Many thanks to ACCU for inviting me back again this April. It was my first time back to ACCU (and only my second trip to Europe) since the pandemic began, and it was a delight to see many ACCUers in person again for the first time in a few years.

I gave this talk, which is now up on YouTube here:

It’s an evolved version of my March essay “C++ safety, in context.” I don’t like just repeating material, so the essay and the talk each covers things that the other doesn’t. In the talk, my aim was to expand on the key points of the essay with additional discussion and data points, including new examples that came up in the weeks between the essay and the talk, and relating it to ongoing ISO C++ evolution for safety already in progress.

The last section of the talk is a Cppfront update, including some interesting new results regarding compile- and run-time performance using metafunctions. One correction to the talk: I looked back at my code and I had indeed been making the mistake of creating a new std::regex object for each use, so that accounted for some of the former poor performance. But I retested and found that mistake only accounted for part of the performance difference, so the result is still valid: Removing std::regex from Cppfront was still a big win even when std::regex was being used correctly.
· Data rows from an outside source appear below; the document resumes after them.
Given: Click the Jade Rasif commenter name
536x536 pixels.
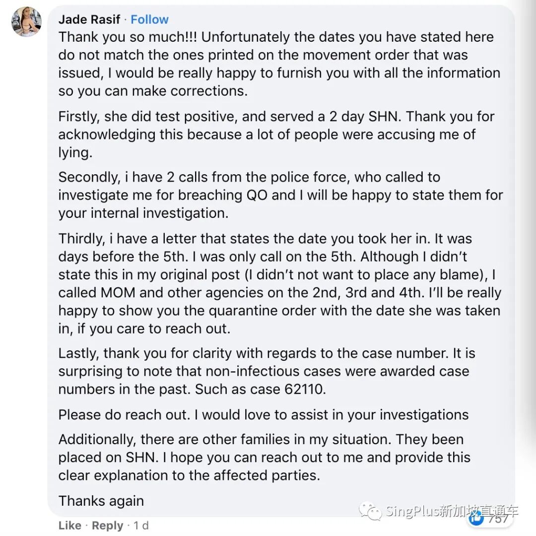Looking at the screenshot, I should pyautogui.click(x=89, y=20).

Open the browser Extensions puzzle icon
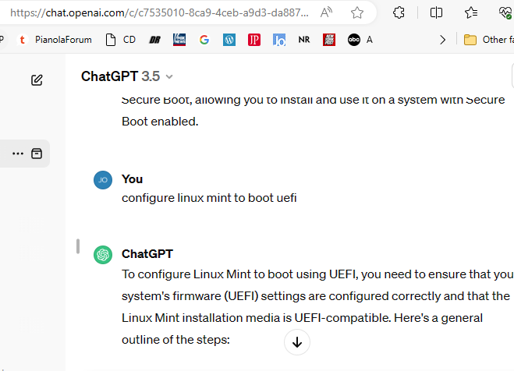coord(399,12)
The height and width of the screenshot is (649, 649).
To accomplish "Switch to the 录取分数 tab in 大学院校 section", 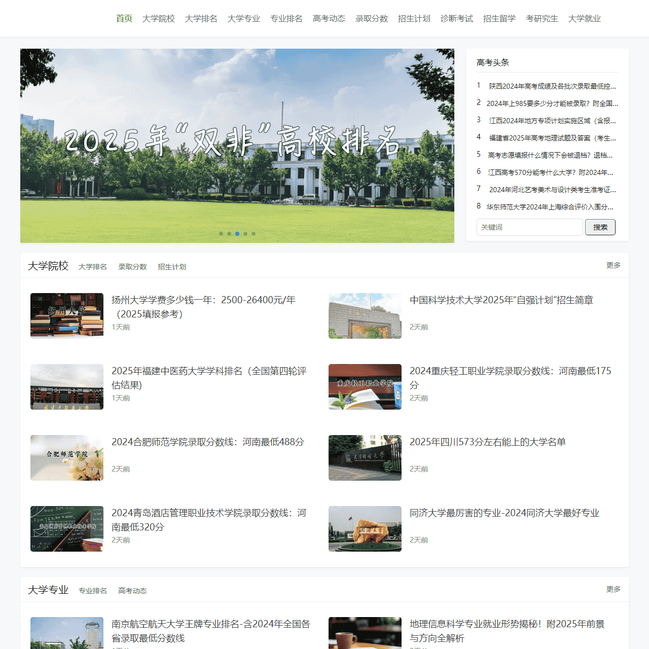I will 132,266.
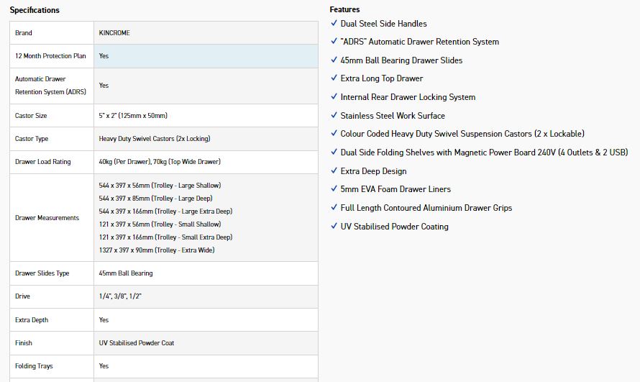Select the Heavy Duty Swivel Castors value
Viewport: 640px width, 382px height.
click(155, 139)
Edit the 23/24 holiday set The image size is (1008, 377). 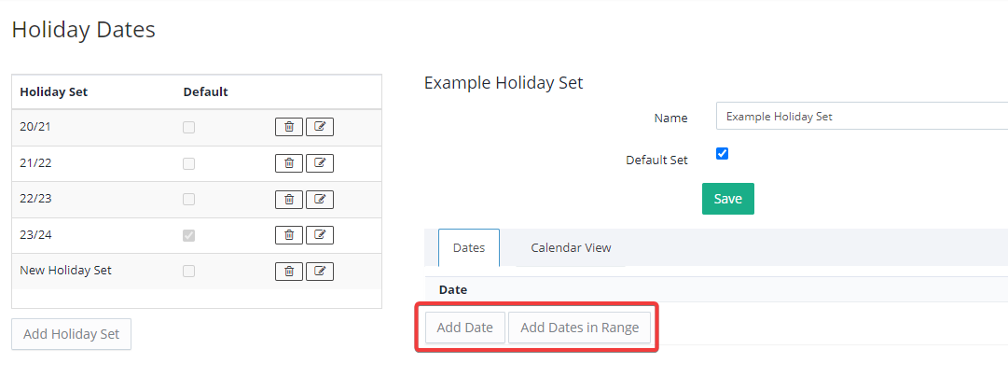[320, 235]
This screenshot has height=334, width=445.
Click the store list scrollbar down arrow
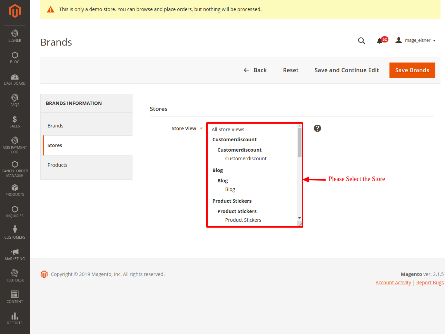pyautogui.click(x=299, y=218)
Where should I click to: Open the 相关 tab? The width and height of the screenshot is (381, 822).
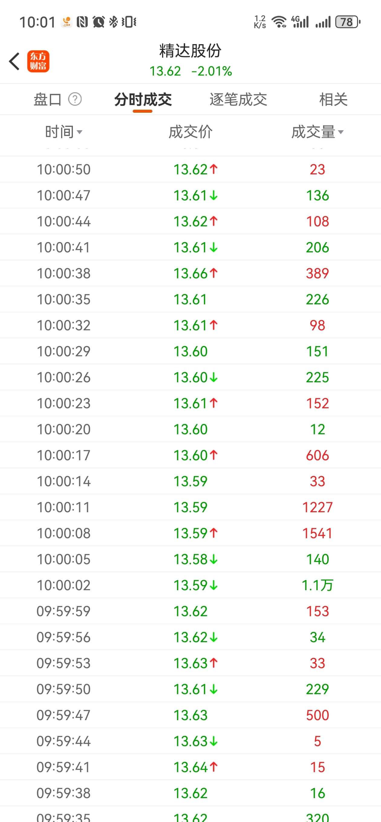click(333, 99)
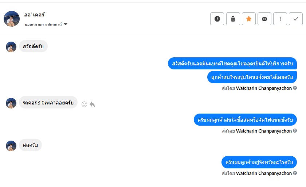The height and width of the screenshot is (187, 306).
Task: Select the สดครับ customer message bubble
Action: [x=30, y=145]
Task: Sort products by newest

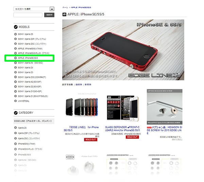Action: [x=88, y=85]
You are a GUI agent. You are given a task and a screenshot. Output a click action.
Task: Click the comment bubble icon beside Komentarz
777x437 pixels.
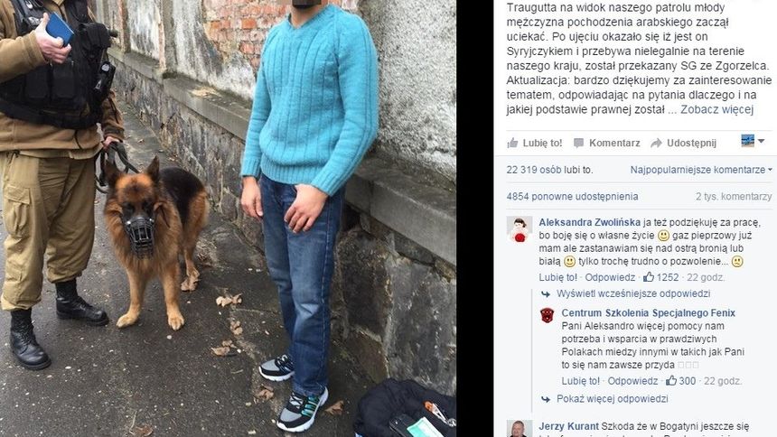pos(578,144)
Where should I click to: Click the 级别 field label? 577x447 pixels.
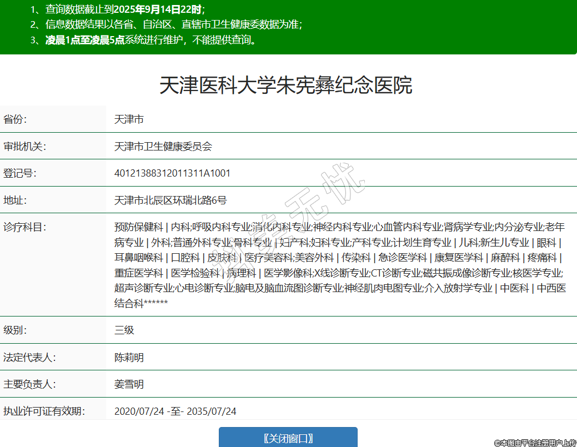click(15, 330)
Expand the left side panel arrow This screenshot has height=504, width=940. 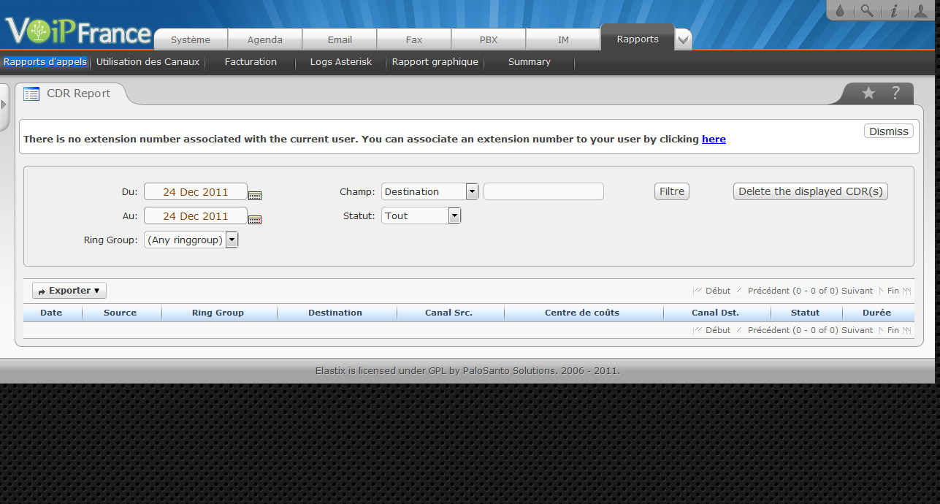click(x=4, y=104)
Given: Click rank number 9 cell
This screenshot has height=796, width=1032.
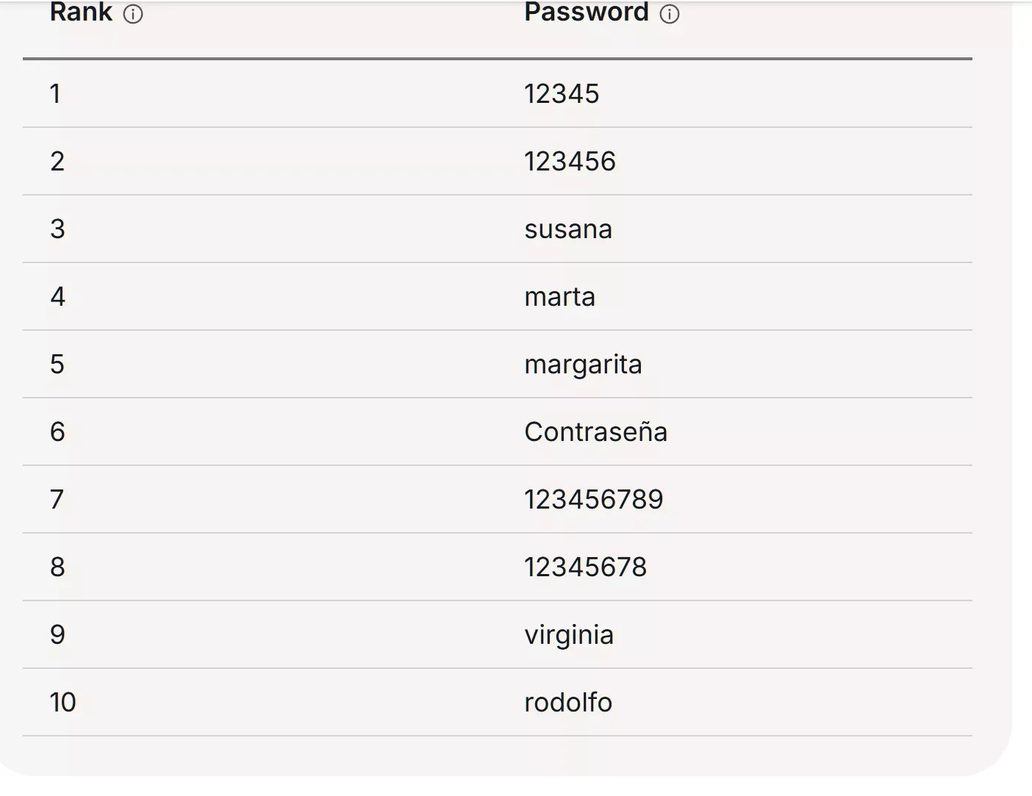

I hope you find the talk interesting and useful. Thanks very much to everyone who has contributed to C++ safety improvement explorations, and everyone who has helped with Cppfront over the past year and a half since I first announced the project! I appreciate all your input and support for ISO C++’s ongoing evolution.

On Friday, I sat down with Kevin Carpenter to do a short (12-min) interview about my ACCU talk coming up on April 17, and other topics.

Apologies in advance for my voice quality: I’ve been sick with some bug since just after the Tokyo ISO meeting, and right after this interview I lost my voice for several days… we recorded this just in time!

Kevin’s questions were about these topics in order (and my short answers):

• Chatting about my ACCU talk topics (safety, and cppfront update)
• Is it actually pretty easy to hop on a stage and talk about C++ for an hour (nope; or at least for me, not well)
• In ISO standardization, how to juggle adding features vs. documenting what’s done (thanks to the Reddit trip report coauthors!)
• ISO C++ meetings regularly have lots of guests, including regularly high school classes (yup, that’s a thing now)
• Safety and C++ and cppfront topics
• Kevin’s outro: “Get your ticket for ACCU now!”